>> start PASSAGE PROVIDED

You may think I’m talking about a loser boyfriend, but I'm not; I’m talking about money.

Your relationships with money and with other people share similarities. Some people have a healthy and vibrant financial life, while others consider that a wishful fantasy. If your financial life could use an overhaul, here are five tips to confront the issues and leave that loser behind.

1. Ditch the idea that your financial situation will repair itself with time.

Personal finance author Dave Ramsey says, “The only difference in you now from the you ten years from now will be the books you read and the people you meet.” If you can’t manage a budget today, you probably won’t be able to a year from now just because you're older. We need new information, new people, and new inspiration to transform our negative habits. So go learn how to take control of your financial future—with skills like how to build a budget—today.

2. Stop taking money advice from people who don’t have any.

When it comes to relationships, seek out the best advice possible. If you want a long-lasting, love-filled, and over-the-top-crazy-in-love marriage, seek advice from someone who is in one, not those who have been remarried three times in the past decade.

The same goes for your money. If you want to be financially secure and in control, stop seeking advice from broke people and irresponsible spenders. Identify someone you know who manages money well, take them out to coffee, and ask them to mentor you. Or find a trusted and affordable financial advisor in your area.

3. Break the chains of spontaneous spending.

You can be thrifty with your money without turning into the Grinch. When you create your monthly budget, set aside some “fun money.” Fun money is unplanned money spent for that gum at the counter or those shoes you simply can’t resist. These situations will arise, so budget for them responsibly before spending a dime.

>> end PASSAGE PROVIDED
>> start RECORD SET

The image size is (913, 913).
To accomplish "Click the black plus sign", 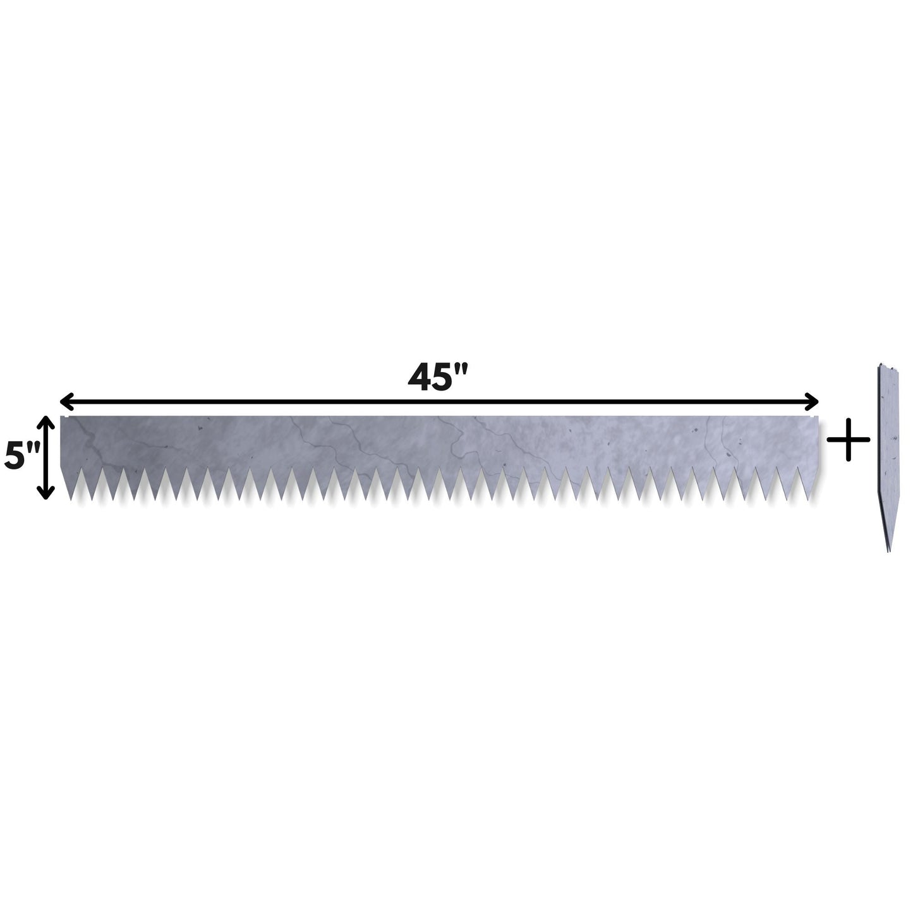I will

>> end RECORD SET
>> start RECORD SET

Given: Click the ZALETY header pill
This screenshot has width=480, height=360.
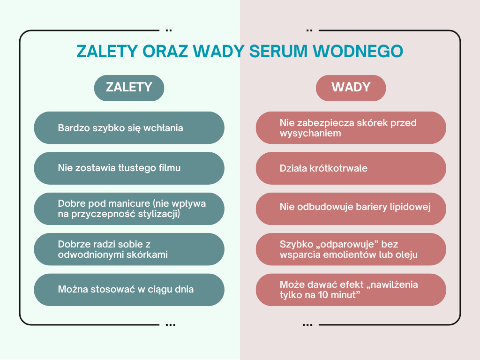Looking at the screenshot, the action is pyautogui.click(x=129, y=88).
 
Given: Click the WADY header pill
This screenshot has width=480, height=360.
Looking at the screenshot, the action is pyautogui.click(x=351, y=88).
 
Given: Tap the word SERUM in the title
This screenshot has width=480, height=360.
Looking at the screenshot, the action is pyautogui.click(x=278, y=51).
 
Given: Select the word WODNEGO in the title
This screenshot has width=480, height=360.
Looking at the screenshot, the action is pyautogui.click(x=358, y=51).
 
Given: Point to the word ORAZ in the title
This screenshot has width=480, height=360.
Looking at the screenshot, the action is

>> end RECORD SET

● **REQUESTS**
[1] Repeat the stretch of the money article from "When it comes" through "in your area.".
[2] Write out the heading of each numbered tip in the money article.

● **ANSWERS BY TASK**
[1]
When it comes to relationships, seek out the best advice possible. If you want a long-lasting, love-filled, and over-the-top-crazy-in-love marriage, seek advice from someone who is in one, not those who have been remarried three times in the past decade.

The same goes for your money. If you want to be financially secure and in control, stop seeking advice from broke people and irresponsible spenders. Identify someone you know who manages money well, take them out to coffee, and ask them to mentor you. Or find a trusted and affordable financial advisor in your area.

[2]
1. Ditch the idea that your financial situation will repair itself with time.
2. Stop taking money advice from people who don't have any.
3. Break the chains of spontaneous spending.